Dua ajuan panglima terus menjalin kontak dengan regu penolong yang menjemput kami. Hampir tengah malam, dua kendaraan operasional militer, seingat saya pikap dobel kabin tiba menjemput kami. Dengan kondisi letih, kami lega. Kami semua pindah ke mobil, sebagian di dalam kabin, sementara tiga jurnalis yang ikut rombongan di bak terbuka pikap militer.
Baca juga: Menembus Hutan, Mengendus Jejak Konflik Satwa
Perjalanan menuju Padang Sidimpuan, Tapanuli Selatan. Di sana kami istirahat di Markas TNI setempat. Hari sudah berganti pada tanggal berikutnya. Tidak lama lagi waktu sahur akan tiba. Saya istirahat di Padang Sidimpuan, dan besoknya bertemu Mas Parmin di Panyabungan.
Selama perjalanan dengan heli, Mas Parmin menunggu saya di pos terakhir. Dia menyangka heli akan kembali. Malam, saat saya dijemput tim evakuasi, saya memberi kabar kalau perjalanan dalam gangguan. Kami sepakat bertemu di Panyabungan esoknya. Setelah peristiwa itu, saya masih berada di Kota Natal untuk melewatkan malam Idul Fitri sana.

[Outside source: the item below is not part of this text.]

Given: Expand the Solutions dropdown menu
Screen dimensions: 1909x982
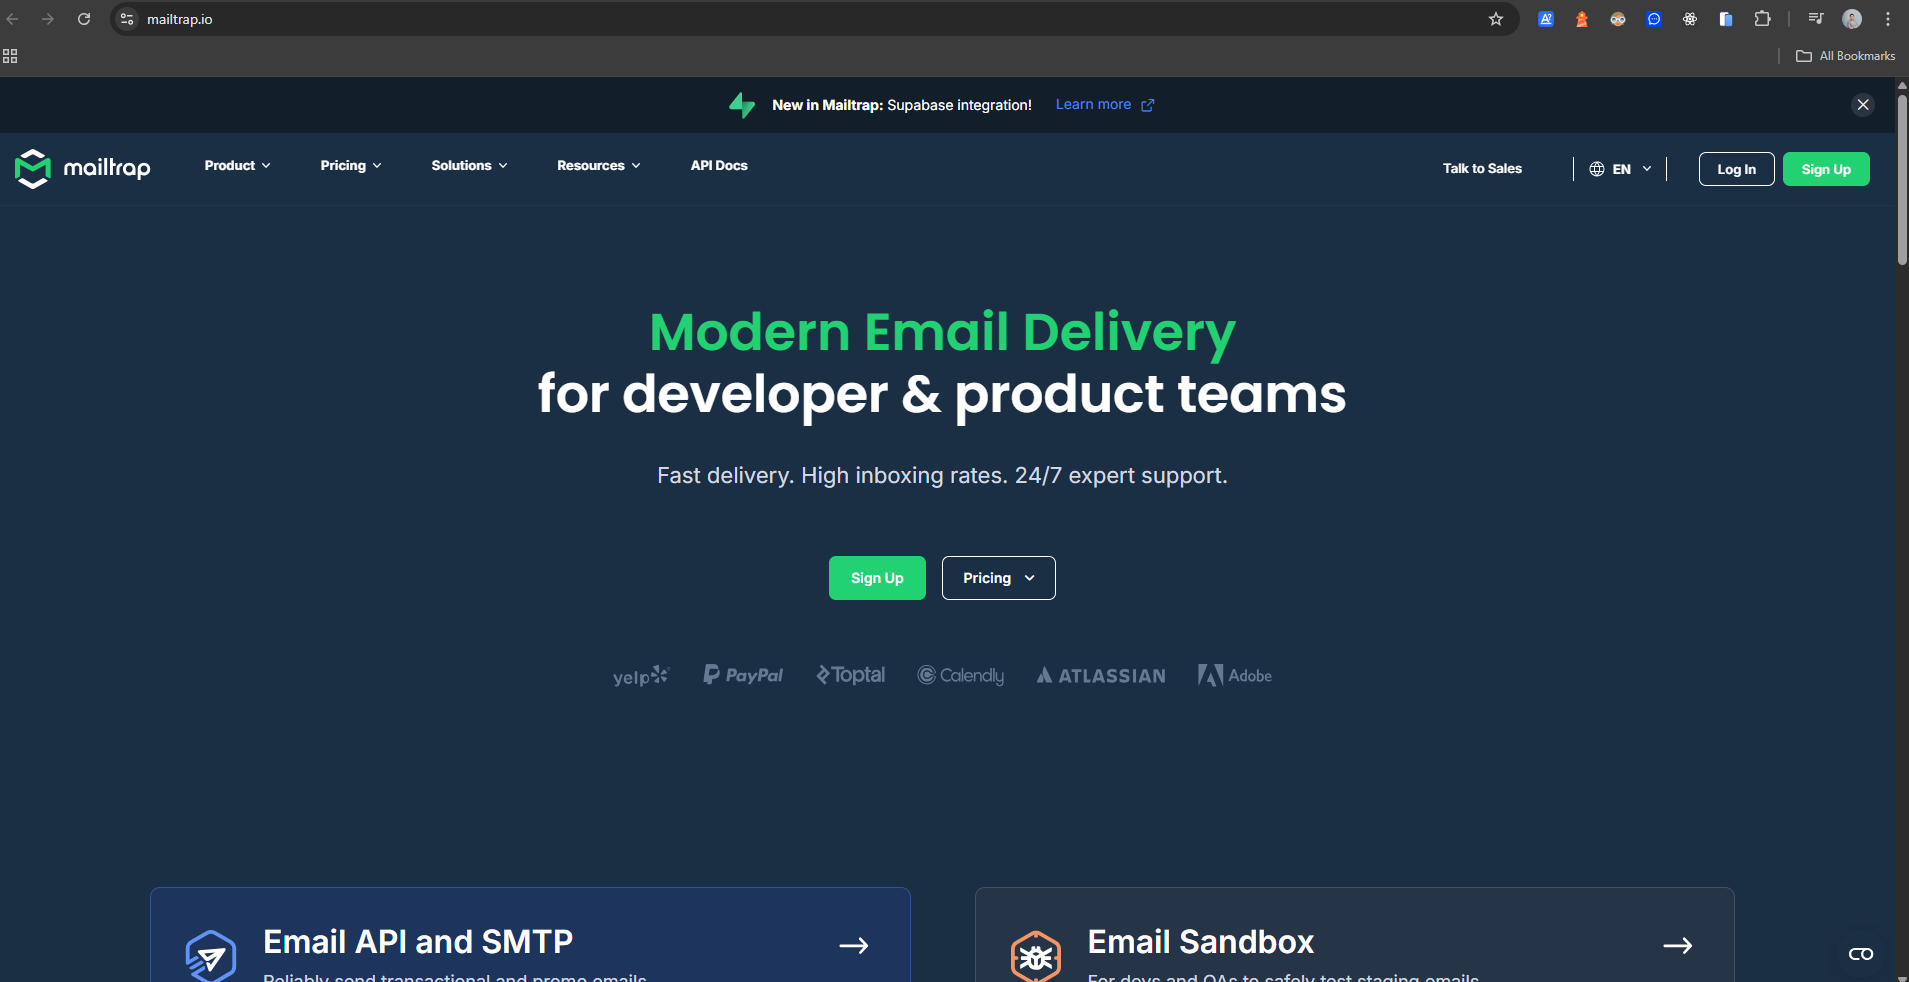Looking at the screenshot, I should click(469, 166).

Kota Natal ini pernah diperebutkan bangsa Portugis, Inggris, Perancis, dan Belanda, seperti yang tertera dalam buku Greget Tuantu Rao karya Basyral Hamidi Harahap (2007). Eduard Douwes Dekker atau Multatuli juga pernah bertugas di kota ini sebagai petugas kontrolir pada 1842-1843. Warga kota ini ramah. Mereka berusaha bangkit dari keterbelakangan yang terjadi sejak zaman Multatuli di sana.
Malam itu, saya menikmati tradisi malam Lebaran dan sajian kuliner khas warga setempat. Tugas yang mendebarkan di Mandailing Natal berakhir dengan manis. Saya tidak pernah menyesalinya.